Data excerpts
^^^^^^^^

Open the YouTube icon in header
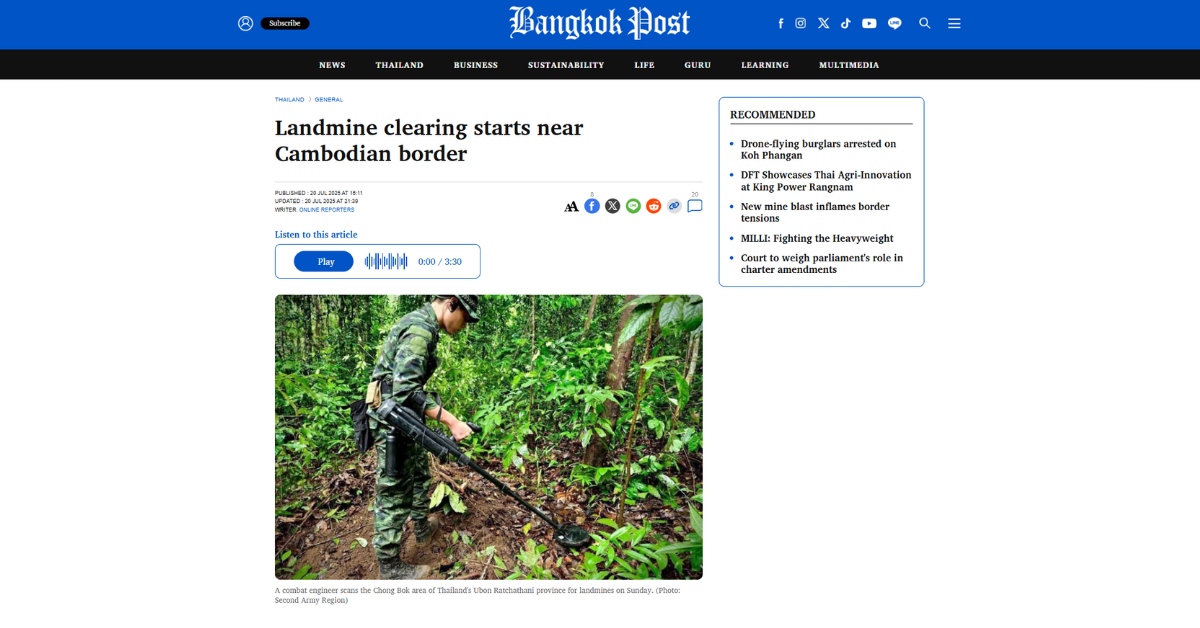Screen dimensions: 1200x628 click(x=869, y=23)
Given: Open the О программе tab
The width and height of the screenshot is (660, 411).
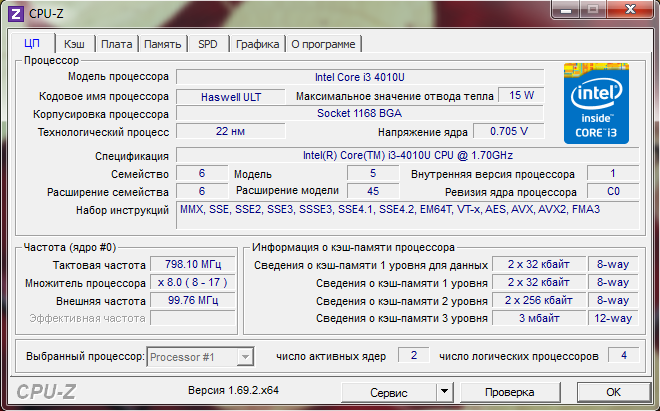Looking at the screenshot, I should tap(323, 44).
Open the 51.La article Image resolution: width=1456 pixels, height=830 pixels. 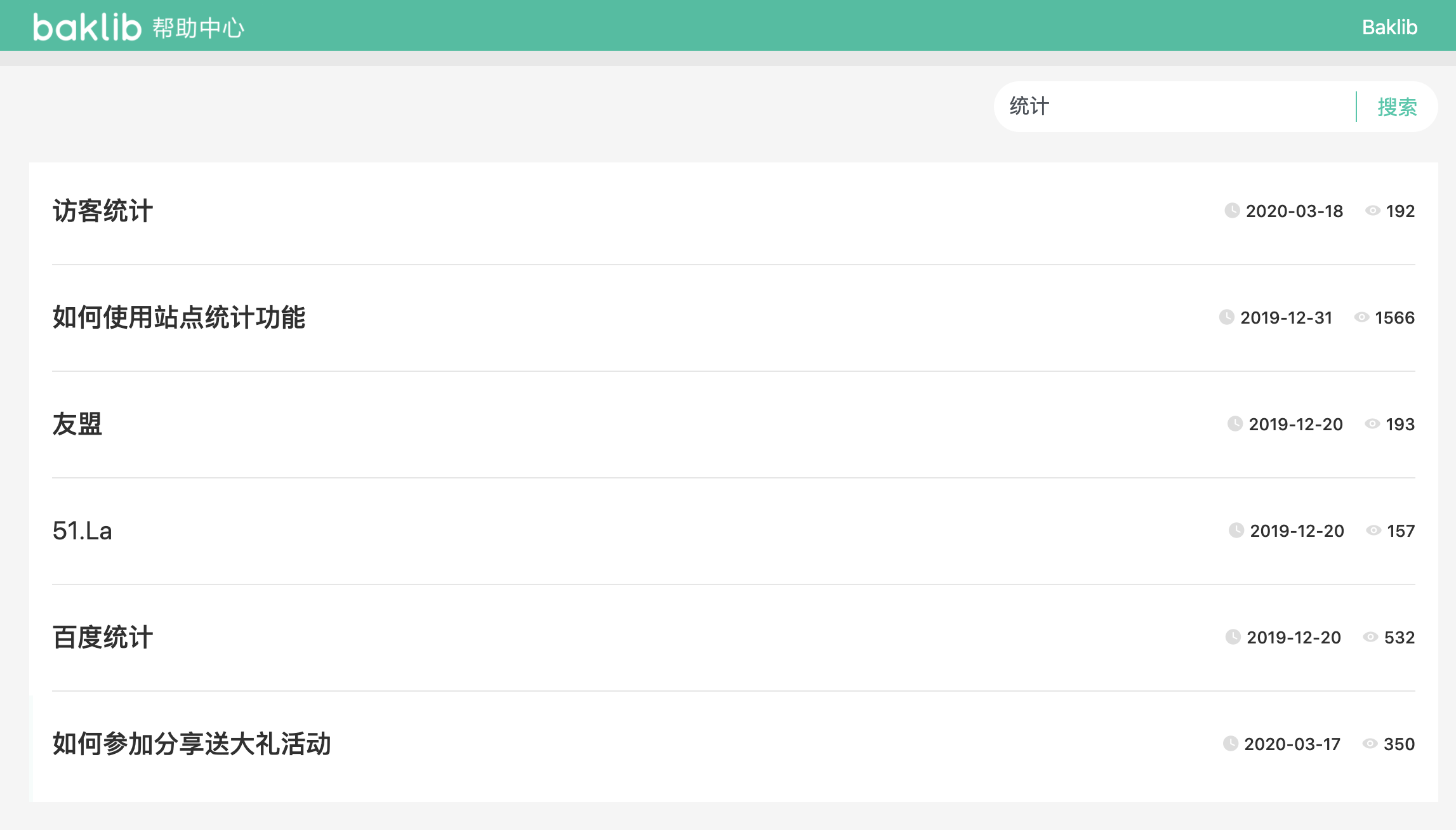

^^^^^^^^

▶ WORK INSTRUCTION
Only the pictures are to be omitted; the records above must otherwise be reproduced exactly.

▶ TASK RESULT
Open the YouTube icon in header
Screen dimensions: 1200x628 click(x=869, y=23)
Given: Open the О программе tab
The width and height of the screenshot is (660, 411).
Looking at the screenshot, I should tap(323, 44).
Open the 51.La article Image resolution: width=1456 pixels, height=830 pixels. 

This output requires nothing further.